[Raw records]
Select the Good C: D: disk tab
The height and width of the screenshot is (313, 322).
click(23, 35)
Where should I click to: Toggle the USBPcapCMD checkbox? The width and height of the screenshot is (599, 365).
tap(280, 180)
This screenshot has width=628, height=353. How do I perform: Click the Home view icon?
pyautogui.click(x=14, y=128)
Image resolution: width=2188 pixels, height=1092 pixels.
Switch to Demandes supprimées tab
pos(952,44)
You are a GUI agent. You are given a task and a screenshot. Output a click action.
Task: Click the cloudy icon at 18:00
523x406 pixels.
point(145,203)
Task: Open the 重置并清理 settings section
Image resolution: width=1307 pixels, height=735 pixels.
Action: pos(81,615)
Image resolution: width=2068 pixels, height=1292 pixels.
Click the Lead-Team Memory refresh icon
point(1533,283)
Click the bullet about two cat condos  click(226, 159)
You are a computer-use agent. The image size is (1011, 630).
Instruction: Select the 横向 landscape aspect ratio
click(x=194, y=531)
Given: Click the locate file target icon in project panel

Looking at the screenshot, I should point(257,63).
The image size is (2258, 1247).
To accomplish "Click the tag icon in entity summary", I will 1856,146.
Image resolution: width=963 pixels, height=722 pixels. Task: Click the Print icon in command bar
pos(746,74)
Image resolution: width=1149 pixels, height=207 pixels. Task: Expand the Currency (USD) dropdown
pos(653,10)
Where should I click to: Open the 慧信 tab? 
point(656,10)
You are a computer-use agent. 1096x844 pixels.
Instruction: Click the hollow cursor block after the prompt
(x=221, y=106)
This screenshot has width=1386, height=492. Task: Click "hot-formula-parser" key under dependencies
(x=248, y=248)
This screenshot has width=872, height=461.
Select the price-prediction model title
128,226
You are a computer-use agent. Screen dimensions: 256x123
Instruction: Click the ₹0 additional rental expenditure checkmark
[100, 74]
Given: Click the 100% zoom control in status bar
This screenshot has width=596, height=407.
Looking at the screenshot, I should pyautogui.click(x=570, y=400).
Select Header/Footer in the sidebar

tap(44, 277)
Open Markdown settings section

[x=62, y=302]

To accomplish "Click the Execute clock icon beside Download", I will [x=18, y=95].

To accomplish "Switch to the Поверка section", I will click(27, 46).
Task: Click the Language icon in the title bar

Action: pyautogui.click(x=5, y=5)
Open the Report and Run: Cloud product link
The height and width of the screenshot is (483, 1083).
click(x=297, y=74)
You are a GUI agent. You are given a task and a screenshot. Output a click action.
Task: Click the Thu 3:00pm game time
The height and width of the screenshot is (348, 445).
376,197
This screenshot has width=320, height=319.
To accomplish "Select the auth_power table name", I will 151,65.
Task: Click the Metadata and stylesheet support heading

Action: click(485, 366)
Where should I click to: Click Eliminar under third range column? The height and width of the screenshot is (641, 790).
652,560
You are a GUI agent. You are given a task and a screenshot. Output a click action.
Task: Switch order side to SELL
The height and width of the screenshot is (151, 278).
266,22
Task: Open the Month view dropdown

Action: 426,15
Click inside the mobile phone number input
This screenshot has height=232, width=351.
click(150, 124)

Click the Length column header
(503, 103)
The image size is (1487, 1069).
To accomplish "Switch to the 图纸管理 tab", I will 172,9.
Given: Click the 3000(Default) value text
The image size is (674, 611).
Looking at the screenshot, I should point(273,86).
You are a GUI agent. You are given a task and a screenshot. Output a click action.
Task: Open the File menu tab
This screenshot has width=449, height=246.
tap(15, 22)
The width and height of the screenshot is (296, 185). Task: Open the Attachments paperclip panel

* TASK TO CARRY OUT: Find every line in the entries above that contains the word "resolution", and copy each of those lines. Matching is case-sensitive.

* TASK RESPONSE:
Image resolution: width=2188 pixels, height=1092 pixels.
Image resolution: width=1307 pixels, height=735 pixels.
Image resolution: width=2068 pixels, height=1292 pixels.
Image resolution: width=963 pixels, height=722 pixels. Task: Click the Print icon in command bar
Image resolution: width=1149 pixels, height=207 pixels. Task: Expand the Currency (USD) dropdown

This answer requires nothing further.